Work order - What lines in the records include the string "computer"? Return each one.

##############################

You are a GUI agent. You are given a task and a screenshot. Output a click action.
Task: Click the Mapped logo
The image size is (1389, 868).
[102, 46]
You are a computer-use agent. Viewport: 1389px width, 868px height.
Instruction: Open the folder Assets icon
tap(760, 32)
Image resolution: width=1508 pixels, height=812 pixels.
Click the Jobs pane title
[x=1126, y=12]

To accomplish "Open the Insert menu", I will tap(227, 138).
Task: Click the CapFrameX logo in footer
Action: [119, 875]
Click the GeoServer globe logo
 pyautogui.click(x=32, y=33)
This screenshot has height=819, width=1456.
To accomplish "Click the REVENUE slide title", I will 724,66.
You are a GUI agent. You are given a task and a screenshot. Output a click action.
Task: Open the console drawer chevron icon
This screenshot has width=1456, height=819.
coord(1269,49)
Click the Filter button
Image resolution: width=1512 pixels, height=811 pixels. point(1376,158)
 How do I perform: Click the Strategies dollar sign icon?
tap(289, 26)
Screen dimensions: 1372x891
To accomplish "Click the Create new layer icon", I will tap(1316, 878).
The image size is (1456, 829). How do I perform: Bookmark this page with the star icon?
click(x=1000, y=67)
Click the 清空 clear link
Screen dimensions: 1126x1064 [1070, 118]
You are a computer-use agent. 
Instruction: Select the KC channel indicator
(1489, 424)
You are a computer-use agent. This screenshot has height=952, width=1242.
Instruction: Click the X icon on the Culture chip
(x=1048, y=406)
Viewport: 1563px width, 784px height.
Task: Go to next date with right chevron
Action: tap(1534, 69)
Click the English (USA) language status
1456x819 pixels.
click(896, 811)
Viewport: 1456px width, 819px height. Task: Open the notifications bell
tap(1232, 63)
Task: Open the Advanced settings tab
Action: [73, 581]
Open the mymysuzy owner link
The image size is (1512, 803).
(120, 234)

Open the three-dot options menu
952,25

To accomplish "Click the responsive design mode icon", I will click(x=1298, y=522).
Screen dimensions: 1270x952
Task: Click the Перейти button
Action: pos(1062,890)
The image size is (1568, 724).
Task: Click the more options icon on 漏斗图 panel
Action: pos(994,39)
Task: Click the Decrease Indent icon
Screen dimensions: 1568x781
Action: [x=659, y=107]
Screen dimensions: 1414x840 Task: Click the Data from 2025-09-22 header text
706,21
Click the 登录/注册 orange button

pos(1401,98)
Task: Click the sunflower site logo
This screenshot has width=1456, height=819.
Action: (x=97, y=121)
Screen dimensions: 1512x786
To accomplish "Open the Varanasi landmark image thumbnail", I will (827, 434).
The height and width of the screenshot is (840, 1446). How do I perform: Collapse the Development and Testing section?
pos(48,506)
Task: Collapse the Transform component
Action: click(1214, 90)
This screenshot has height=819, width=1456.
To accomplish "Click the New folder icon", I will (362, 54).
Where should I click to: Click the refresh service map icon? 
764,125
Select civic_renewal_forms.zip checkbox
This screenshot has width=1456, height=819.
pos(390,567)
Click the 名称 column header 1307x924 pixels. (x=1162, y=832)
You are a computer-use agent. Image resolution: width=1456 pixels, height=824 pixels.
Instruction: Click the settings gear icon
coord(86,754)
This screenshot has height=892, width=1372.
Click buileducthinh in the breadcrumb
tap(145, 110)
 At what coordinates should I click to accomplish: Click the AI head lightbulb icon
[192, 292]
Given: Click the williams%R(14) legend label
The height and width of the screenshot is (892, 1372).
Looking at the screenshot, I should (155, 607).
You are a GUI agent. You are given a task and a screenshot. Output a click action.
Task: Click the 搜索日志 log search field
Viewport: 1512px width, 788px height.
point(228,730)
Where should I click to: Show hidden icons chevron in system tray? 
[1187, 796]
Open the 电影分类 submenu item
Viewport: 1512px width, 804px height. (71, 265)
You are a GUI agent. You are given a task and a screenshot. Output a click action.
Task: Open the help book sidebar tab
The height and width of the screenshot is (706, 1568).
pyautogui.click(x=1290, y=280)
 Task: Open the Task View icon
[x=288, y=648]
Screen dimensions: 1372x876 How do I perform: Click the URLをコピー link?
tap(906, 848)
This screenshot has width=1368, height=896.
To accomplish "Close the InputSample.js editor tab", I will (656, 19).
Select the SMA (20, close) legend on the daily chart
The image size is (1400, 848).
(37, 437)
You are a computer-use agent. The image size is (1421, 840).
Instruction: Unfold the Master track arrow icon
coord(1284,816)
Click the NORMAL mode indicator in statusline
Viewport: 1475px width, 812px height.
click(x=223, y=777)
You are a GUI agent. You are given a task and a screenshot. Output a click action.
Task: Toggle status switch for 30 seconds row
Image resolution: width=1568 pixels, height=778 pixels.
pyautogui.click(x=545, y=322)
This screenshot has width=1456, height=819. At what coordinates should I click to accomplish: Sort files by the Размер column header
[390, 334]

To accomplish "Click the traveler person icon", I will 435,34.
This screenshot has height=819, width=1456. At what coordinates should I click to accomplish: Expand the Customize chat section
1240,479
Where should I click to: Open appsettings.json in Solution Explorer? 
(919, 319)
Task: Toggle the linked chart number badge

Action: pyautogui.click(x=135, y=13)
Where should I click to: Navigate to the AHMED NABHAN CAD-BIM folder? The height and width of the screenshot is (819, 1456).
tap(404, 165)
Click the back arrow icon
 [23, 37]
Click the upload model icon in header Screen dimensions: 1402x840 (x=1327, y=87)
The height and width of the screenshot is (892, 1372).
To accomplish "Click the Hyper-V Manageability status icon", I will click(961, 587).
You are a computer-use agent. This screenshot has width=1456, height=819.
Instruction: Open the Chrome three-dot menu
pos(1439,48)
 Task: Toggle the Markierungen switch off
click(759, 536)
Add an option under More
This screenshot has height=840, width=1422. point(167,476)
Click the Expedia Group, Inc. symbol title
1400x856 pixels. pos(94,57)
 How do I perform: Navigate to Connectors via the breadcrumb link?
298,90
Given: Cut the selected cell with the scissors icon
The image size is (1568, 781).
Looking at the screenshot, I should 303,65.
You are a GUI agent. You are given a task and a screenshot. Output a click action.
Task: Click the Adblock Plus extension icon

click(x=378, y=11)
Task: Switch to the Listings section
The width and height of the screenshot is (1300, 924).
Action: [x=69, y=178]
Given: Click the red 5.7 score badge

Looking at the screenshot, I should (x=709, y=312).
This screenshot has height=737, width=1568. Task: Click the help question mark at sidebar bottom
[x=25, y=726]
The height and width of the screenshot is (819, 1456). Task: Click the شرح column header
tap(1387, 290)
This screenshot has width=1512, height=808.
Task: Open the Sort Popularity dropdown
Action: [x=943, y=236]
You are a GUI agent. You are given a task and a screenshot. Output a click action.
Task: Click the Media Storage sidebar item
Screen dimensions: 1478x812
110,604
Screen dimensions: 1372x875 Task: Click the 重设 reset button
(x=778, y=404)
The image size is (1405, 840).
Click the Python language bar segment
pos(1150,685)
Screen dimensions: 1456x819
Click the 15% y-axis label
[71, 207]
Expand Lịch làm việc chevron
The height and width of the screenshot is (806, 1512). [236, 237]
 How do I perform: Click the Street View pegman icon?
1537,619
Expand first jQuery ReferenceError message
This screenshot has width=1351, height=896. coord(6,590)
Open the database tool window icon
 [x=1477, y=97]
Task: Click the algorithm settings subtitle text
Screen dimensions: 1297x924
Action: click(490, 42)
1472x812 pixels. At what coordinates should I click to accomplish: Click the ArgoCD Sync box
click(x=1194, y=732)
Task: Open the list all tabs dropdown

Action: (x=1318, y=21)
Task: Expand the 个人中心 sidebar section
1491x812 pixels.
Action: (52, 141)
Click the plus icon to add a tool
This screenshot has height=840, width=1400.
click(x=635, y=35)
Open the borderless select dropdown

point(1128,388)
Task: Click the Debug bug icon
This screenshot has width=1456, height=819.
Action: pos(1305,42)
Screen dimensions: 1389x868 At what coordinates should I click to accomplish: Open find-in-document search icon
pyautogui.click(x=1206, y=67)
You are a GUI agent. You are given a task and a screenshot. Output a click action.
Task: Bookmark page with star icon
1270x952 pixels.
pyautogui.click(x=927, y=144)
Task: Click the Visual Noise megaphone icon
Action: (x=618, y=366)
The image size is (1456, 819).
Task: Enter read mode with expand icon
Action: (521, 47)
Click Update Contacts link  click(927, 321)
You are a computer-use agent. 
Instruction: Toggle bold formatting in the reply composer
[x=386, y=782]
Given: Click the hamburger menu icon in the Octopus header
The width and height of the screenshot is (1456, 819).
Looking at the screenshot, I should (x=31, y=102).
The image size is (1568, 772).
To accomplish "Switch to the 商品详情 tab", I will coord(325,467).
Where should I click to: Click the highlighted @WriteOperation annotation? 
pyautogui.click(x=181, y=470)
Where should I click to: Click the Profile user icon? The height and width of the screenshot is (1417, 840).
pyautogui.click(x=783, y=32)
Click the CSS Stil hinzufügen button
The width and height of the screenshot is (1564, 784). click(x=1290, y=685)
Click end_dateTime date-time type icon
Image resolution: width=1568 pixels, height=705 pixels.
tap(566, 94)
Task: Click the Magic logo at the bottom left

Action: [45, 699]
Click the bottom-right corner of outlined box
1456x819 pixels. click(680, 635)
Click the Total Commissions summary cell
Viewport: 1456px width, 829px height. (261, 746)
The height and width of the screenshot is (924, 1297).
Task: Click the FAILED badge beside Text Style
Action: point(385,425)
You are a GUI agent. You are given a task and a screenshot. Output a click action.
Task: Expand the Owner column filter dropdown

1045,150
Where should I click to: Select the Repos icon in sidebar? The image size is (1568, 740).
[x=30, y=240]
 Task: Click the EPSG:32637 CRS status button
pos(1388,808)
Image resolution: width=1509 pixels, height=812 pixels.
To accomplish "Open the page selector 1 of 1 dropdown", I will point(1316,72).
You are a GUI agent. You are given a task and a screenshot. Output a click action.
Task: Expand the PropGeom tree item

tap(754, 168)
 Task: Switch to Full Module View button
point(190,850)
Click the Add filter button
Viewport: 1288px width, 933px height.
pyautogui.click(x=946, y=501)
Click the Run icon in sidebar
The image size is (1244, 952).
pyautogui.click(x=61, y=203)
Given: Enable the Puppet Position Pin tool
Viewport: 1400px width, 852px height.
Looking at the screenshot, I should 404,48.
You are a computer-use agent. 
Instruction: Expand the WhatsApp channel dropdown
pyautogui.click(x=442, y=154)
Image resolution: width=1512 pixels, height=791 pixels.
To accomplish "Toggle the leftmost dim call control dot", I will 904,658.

##############################

Result of the task -
You are a computer-use agent. Viewport: 1389px width, 868px height.
You are a computer-use agent. 
You are a computer-use agent. This screenshot has height=952, width=1242.
You are a computer-use agent. Image resolution: width=1456 pixels, height=824 pixels.
You are a computer-use agent. The image size is (1421, 840).
You are a computer-use agent. This screenshot has width=1456, height=819.
You are a computer-use agent. 
You are a computer-use agent. 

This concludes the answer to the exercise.